One of the community

In many ways, Jensen also had just the right feeling about Lawrence.

He came to town after four years as sub-dean in canon at Christ Church Cathedral in New Orleans, looking for a place where he could be the rector — the head priest — and Natalie could pursue coursework in a doctoral program.

“And so it really was the perfect fit,” Jensen says. “I wanted to be, preferably, in an older, downtown church, and I came for the interview and before I even saw the church I knew this was where I was supposed to be.”

Jensen made it a point to become engaged in the community from the beginning, using daily walks down Massachusetts Street as a way to get to know others beyond Trinity’s 500 parishioners. From his walks, he’s met non-members he’s has both married and buried.

He also helped reach the community through the Trinity Interfaith Food Pantry. During his time, the pantry grew to help more people, including 7,000 last year, says Barry Molineux, the pantry’s volunteer coordinator.

Within the church itself, Jensen oversaw the most visual change to the church: The addition of the colonnade and the renovation of the church, which he oversaw from beginning to end.

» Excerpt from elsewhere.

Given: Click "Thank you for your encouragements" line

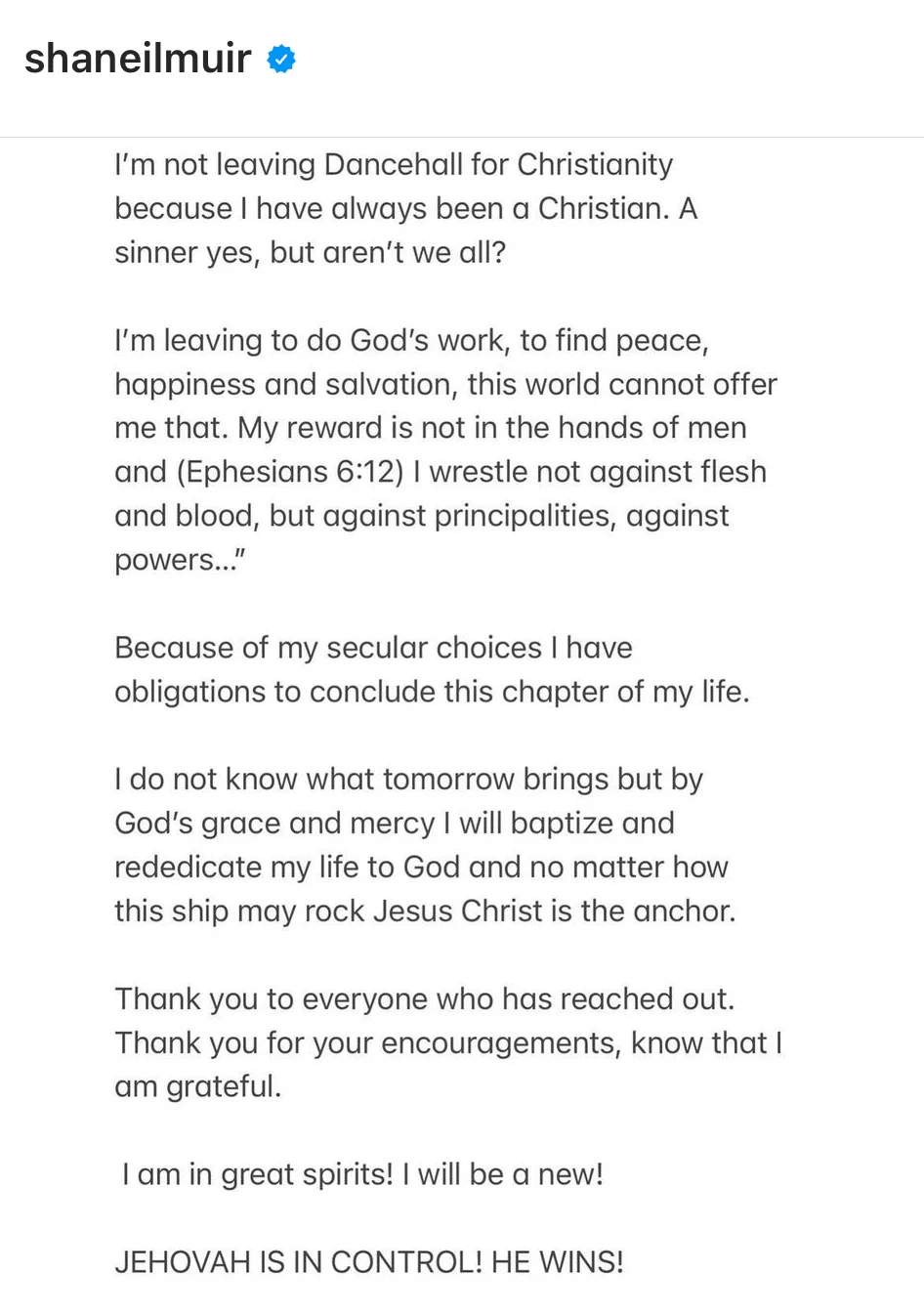Looking at the screenshot, I should (x=448, y=1044).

But it was something slightly less visible, the addition of a Sunday night Solemn High Mass, that really put a stamp on things, says Father Paul McLain, Trinity’s curate, or assisting priest.

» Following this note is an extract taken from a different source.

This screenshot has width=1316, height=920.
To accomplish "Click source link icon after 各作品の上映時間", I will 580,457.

“The service involves incense, just some beautiful choral music and some of the service is chanted by the priest,” says McLain, who will take over the preaching duties until an interim rector is named. “It’s just a really beautiful service that many of the KU students and others. We have people who drive in from Kansas City just for this service, so it’s been a remarkable outreach to the community and an unusual offering for a service that has so many ancient components in it.”

And Jensen is proud that the service has managed to engage the younger set without resorting to the rock n’ roll route.

“Lots of churches in Lawrence do contemporary worship and that’s wonderful, but this is a 150-year-old downtown church that looks like an old English church and we have a fantastic organ and a wonderful choral tradition and we know what we can do best. And it’s not contemporary,” Jensen says. “And so we wanted to have this distinct offering.”

Personal dimension

Jensen says he may bring a solemn high mass to his new church in Arkansas, which boasts the governor as a parishioner, but he says only time will tell — he wants to do what’s right by the congregation.

He says the reason he chose to take the job at in Little Rock was because it was a way for him to go back to his Southern roots while achieving a goal: To be the dean of an Episcopal cathedral.

“I guess everybody has a dream job,” says Jensen, who has been a priest for 13 years. “I just imagined … the most amazing thing to do would be to be the dean of a cathedral and preferably what I knew in the South.”

Boshears, who has known Jensen now for more than a decade, has no doubt the people there are lucky to have him.

“He’s just an excellent priest and in so many ways,” Boshears says. “When I really needed a priest, he was there for me. And I think that’s probably been the experience of a lot of others as well.”